[Dataset entries]
+++

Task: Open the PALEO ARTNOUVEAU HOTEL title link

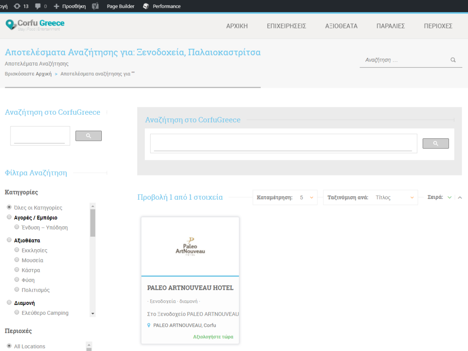Action: pyautogui.click(x=190, y=288)
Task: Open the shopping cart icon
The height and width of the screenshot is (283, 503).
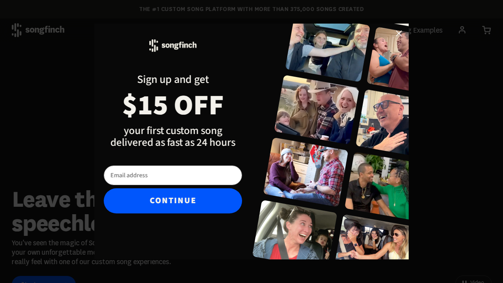Action: tap(486, 30)
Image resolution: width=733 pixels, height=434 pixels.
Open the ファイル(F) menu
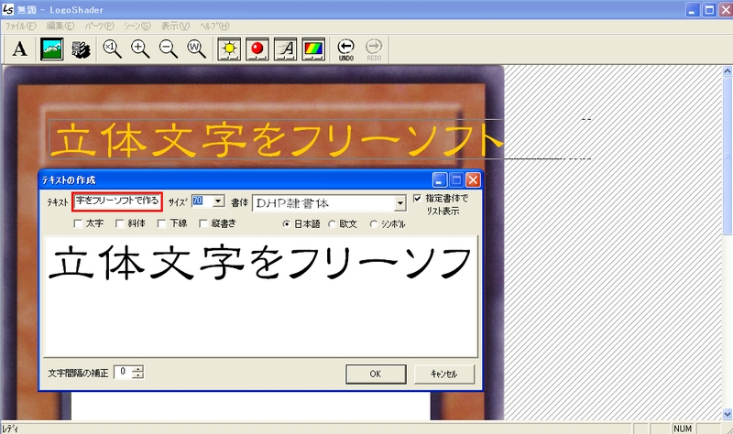tap(20, 26)
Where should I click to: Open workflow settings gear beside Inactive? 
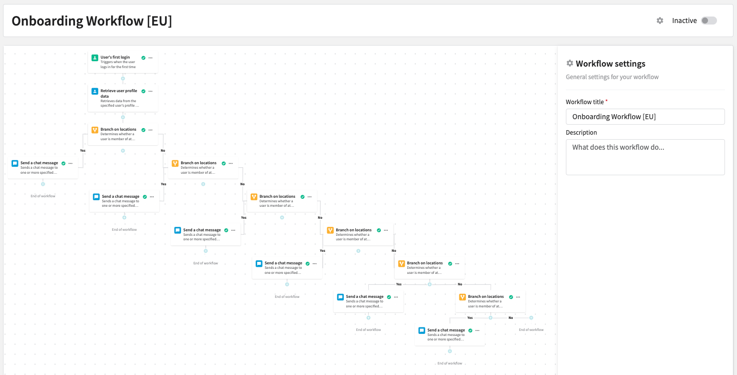(x=660, y=21)
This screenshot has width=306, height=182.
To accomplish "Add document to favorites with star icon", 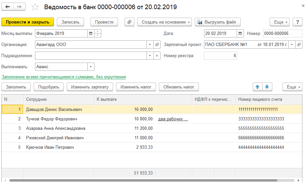I will pyautogui.click(x=35, y=7).
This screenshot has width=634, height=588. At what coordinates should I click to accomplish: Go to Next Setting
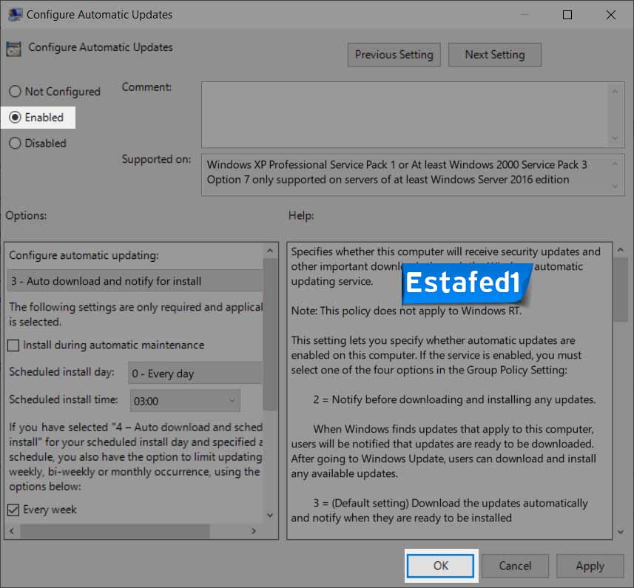point(495,55)
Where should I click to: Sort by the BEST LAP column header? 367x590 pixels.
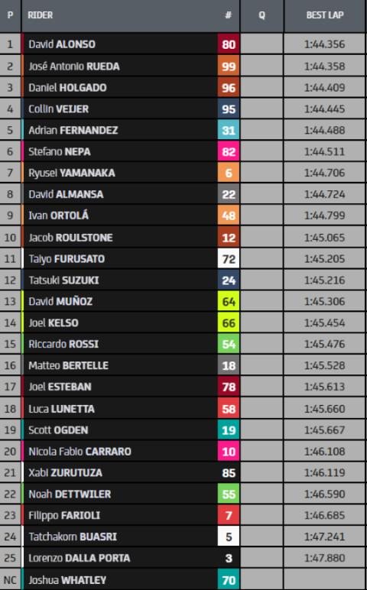(x=324, y=15)

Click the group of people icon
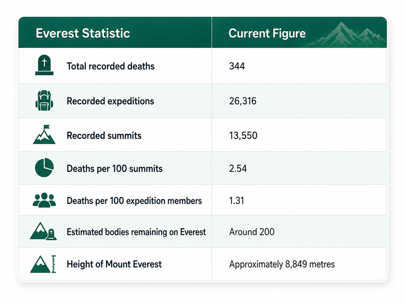tap(44, 200)
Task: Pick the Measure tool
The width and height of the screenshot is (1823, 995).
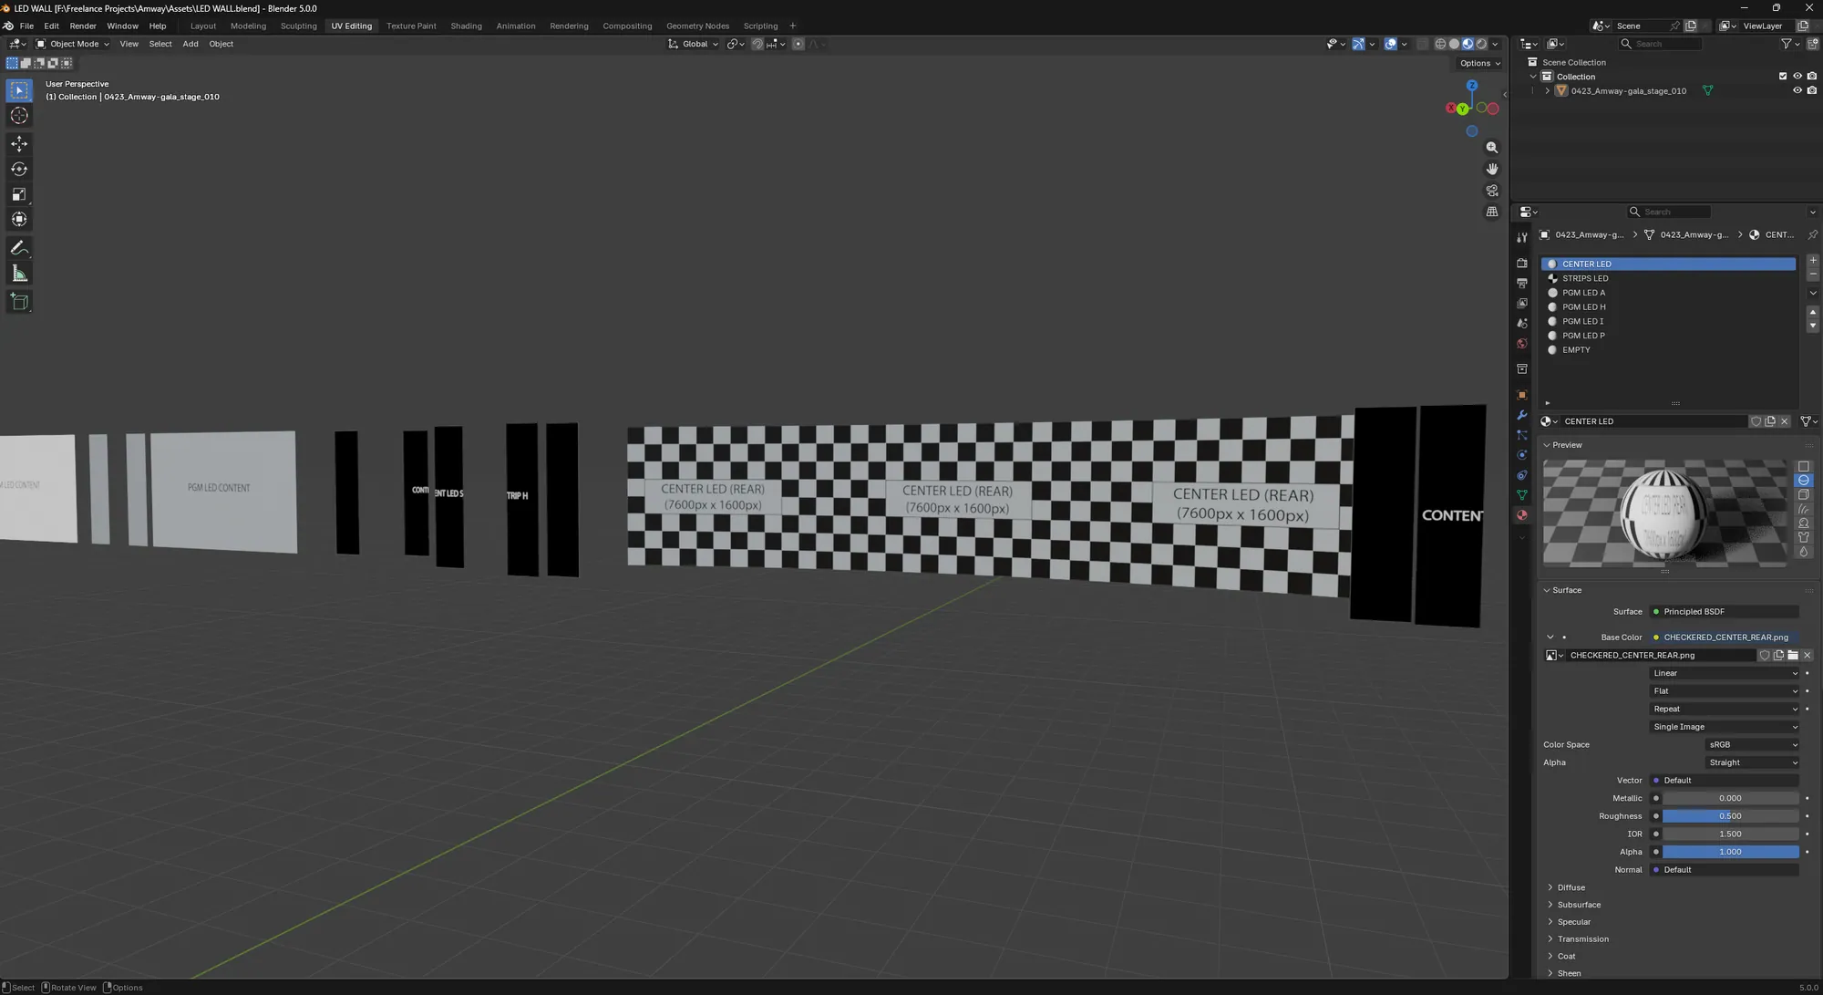Action: coord(19,274)
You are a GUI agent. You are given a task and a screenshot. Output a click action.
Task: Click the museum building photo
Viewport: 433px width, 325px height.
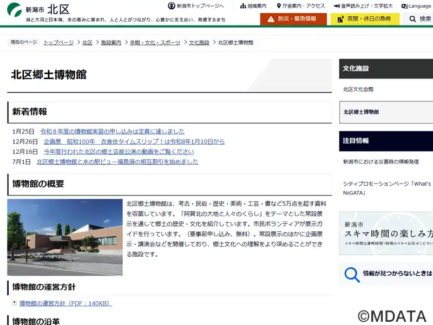65,237
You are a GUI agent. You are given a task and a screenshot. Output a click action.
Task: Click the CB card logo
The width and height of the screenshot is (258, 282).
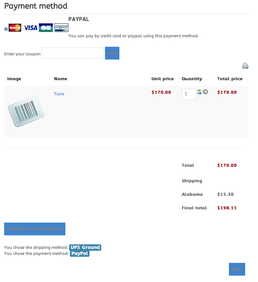tap(46, 28)
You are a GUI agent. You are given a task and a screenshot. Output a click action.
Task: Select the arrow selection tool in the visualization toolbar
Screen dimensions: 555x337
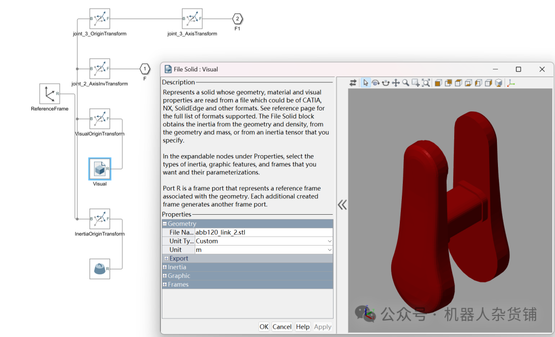tap(366, 83)
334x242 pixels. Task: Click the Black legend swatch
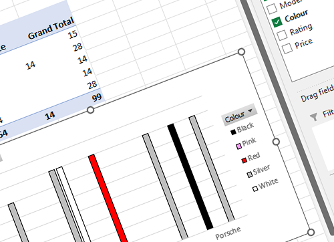click(x=233, y=132)
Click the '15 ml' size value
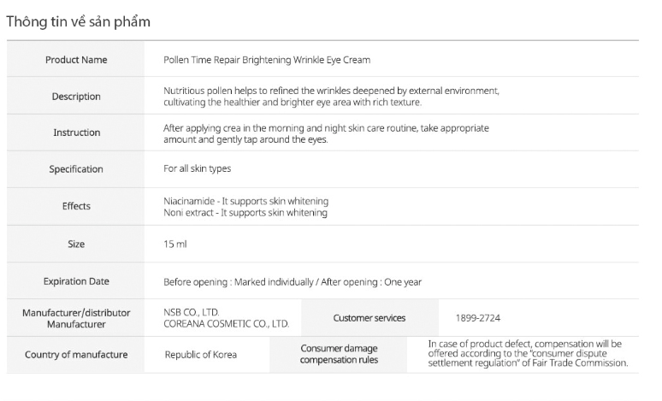The image size is (662, 401). [175, 245]
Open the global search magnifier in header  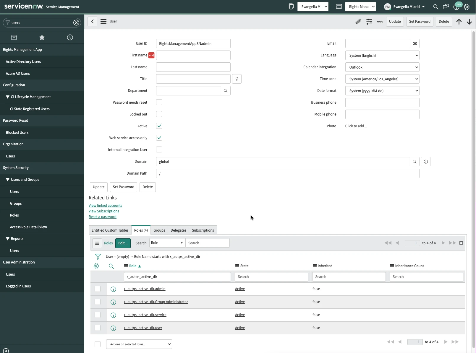[435, 7]
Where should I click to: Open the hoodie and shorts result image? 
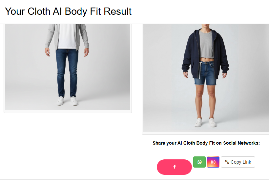[x=206, y=78]
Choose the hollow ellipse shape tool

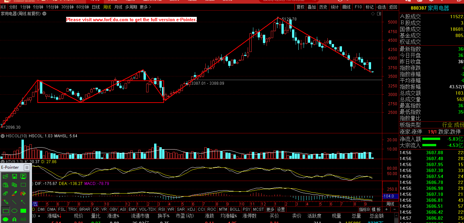tap(15, 211)
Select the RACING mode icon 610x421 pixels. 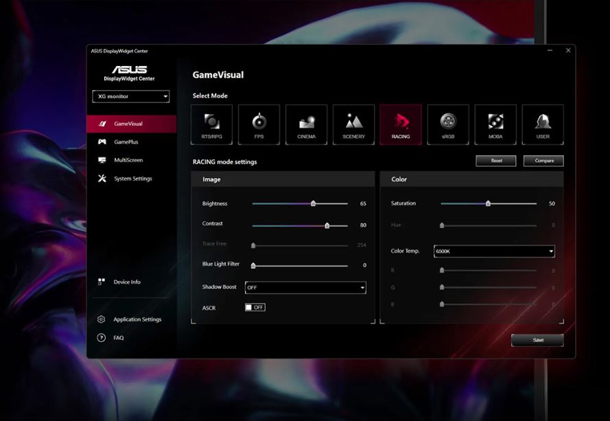401,124
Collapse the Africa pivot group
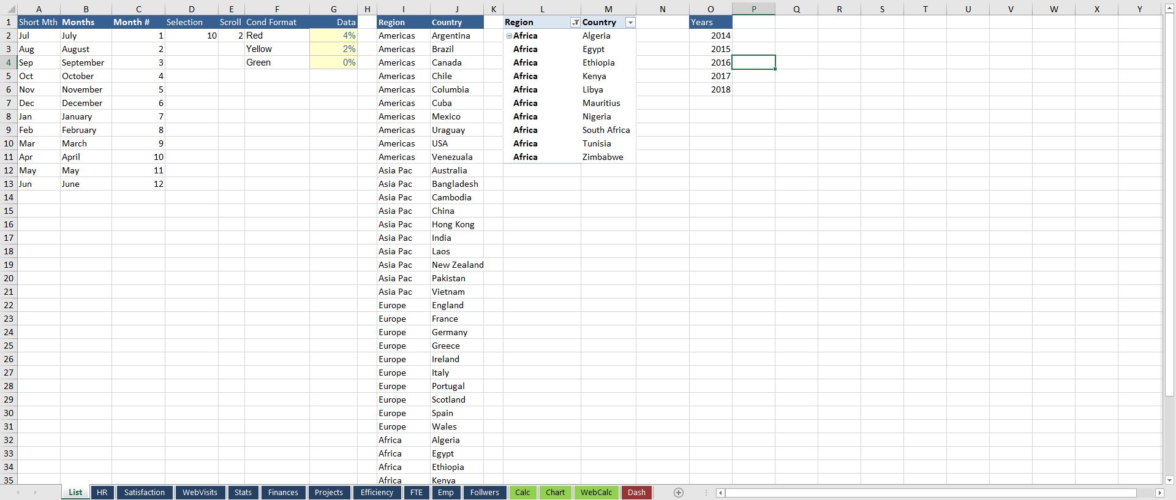The width and height of the screenshot is (1176, 500). click(x=509, y=36)
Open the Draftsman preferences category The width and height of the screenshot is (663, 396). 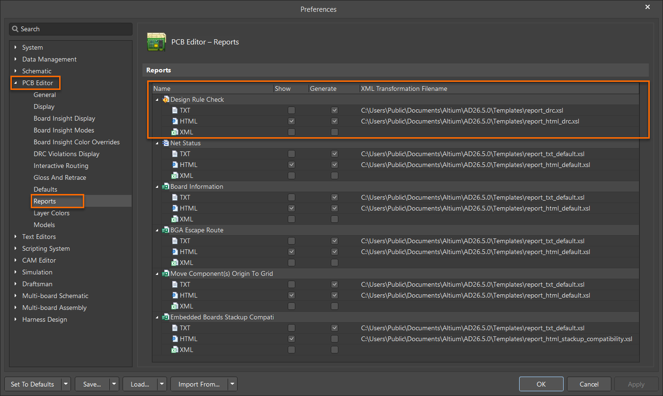(x=37, y=284)
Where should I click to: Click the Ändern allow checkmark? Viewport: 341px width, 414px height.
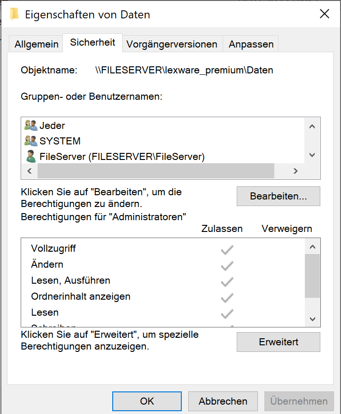227,266
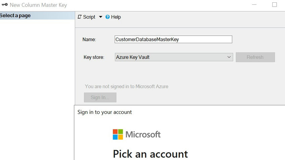Screen dimensions: 285x160
Task: Select the Script toolbar text
Action: [x=89, y=17]
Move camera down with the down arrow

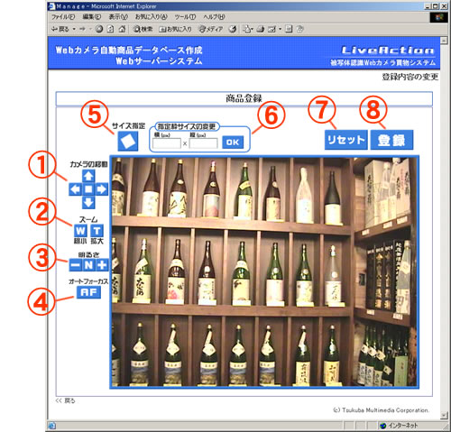point(88,202)
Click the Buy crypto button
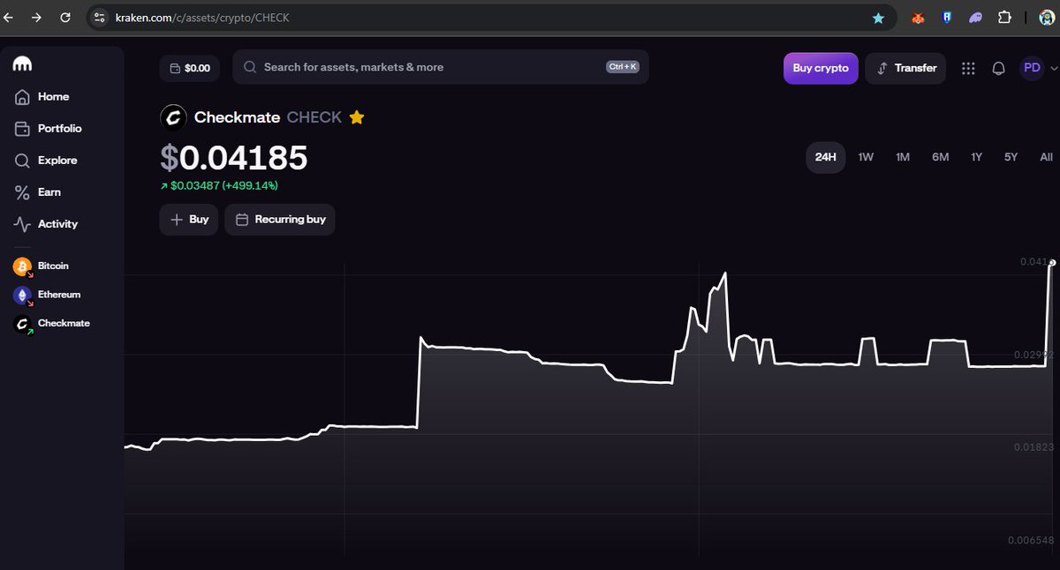This screenshot has height=570, width=1060. pos(821,68)
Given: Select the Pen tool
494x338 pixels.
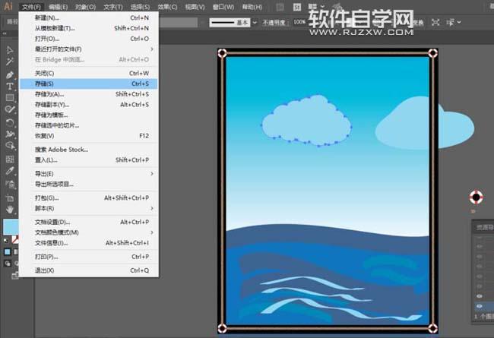Looking at the screenshot, I should (x=10, y=75).
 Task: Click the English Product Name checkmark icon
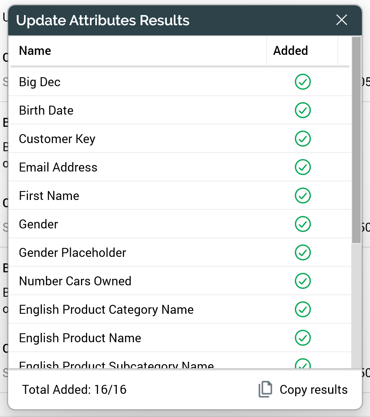(x=302, y=338)
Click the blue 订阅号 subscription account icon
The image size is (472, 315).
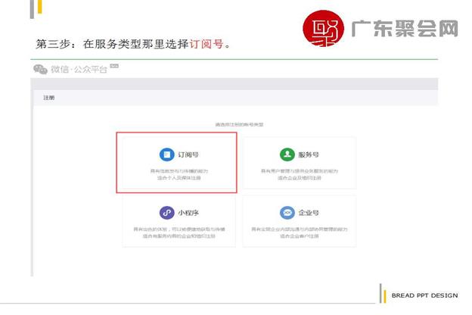click(166, 154)
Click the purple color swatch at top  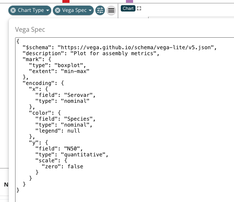[x=130, y=1]
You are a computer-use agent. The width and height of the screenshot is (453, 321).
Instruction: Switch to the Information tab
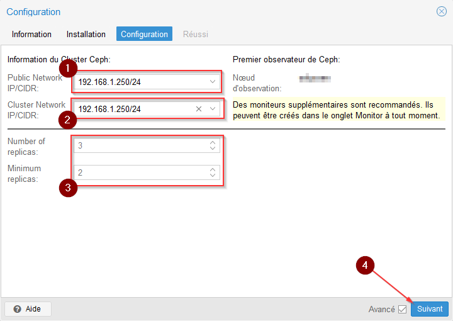pyautogui.click(x=31, y=34)
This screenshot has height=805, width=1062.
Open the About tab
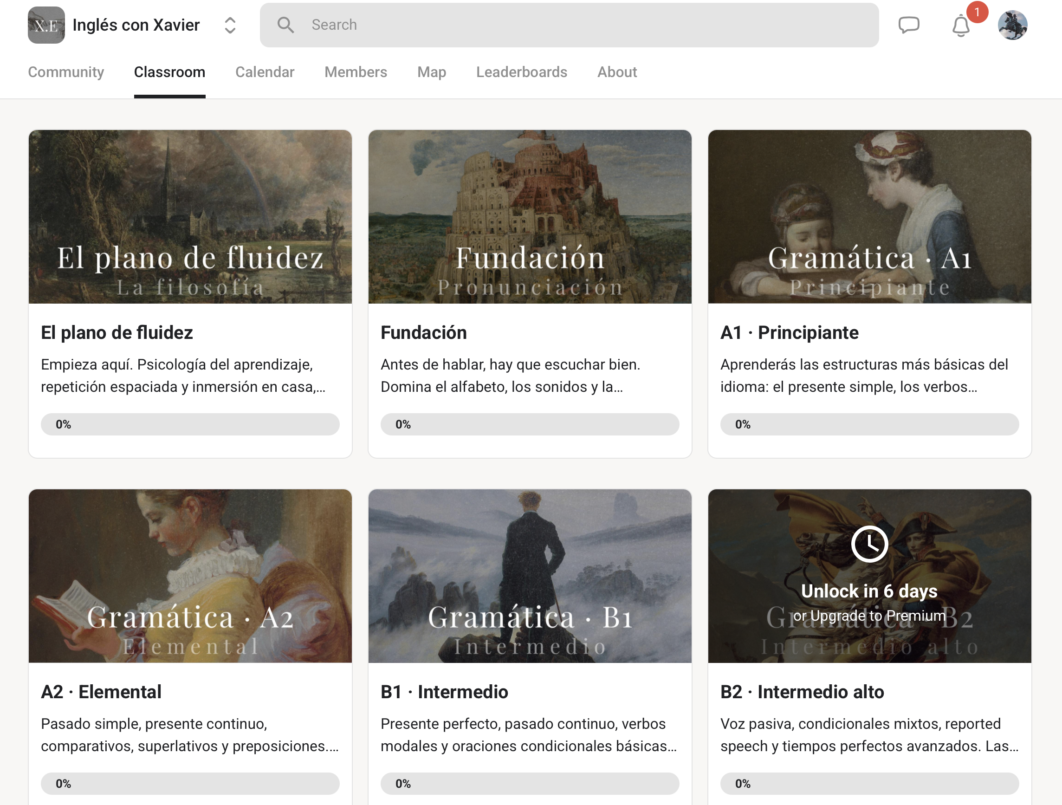click(617, 72)
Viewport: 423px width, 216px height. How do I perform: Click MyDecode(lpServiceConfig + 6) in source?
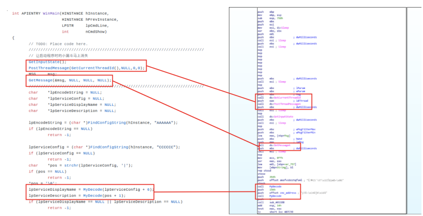pyautogui.click(x=118, y=189)
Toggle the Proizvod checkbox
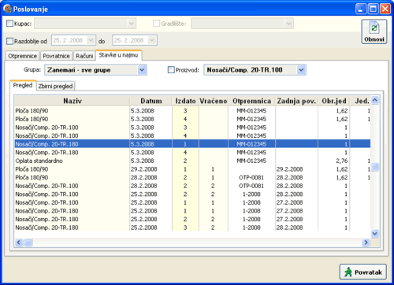 (x=171, y=70)
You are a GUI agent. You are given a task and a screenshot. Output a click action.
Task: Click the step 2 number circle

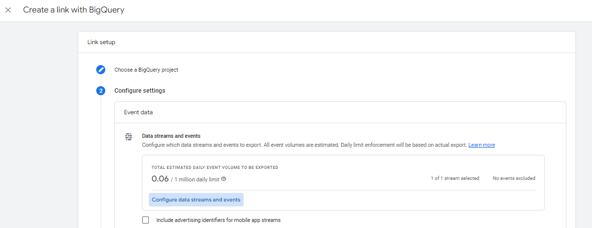coord(101,91)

+++

Please transcribe exactly the lines from the one containing "This screenshot has height=805, width=1062." through the final line of the data, including both, and nothing else. Pictures are to be left out.

## Written answer
This screenshot has height=805, width=1062.
Open the About tab
click(617, 72)
Viewport: 423px width, 216px height. How do I perform: Click MyDecode(lpServiceConfig + 6) in source?
pyautogui.click(x=118, y=189)
Toggle the Proizvod checkbox
 (x=171, y=70)
You are a GUI agent. You are given a task and a screenshot. Output a click action.
Task: Click the step 2 number circle

coord(101,91)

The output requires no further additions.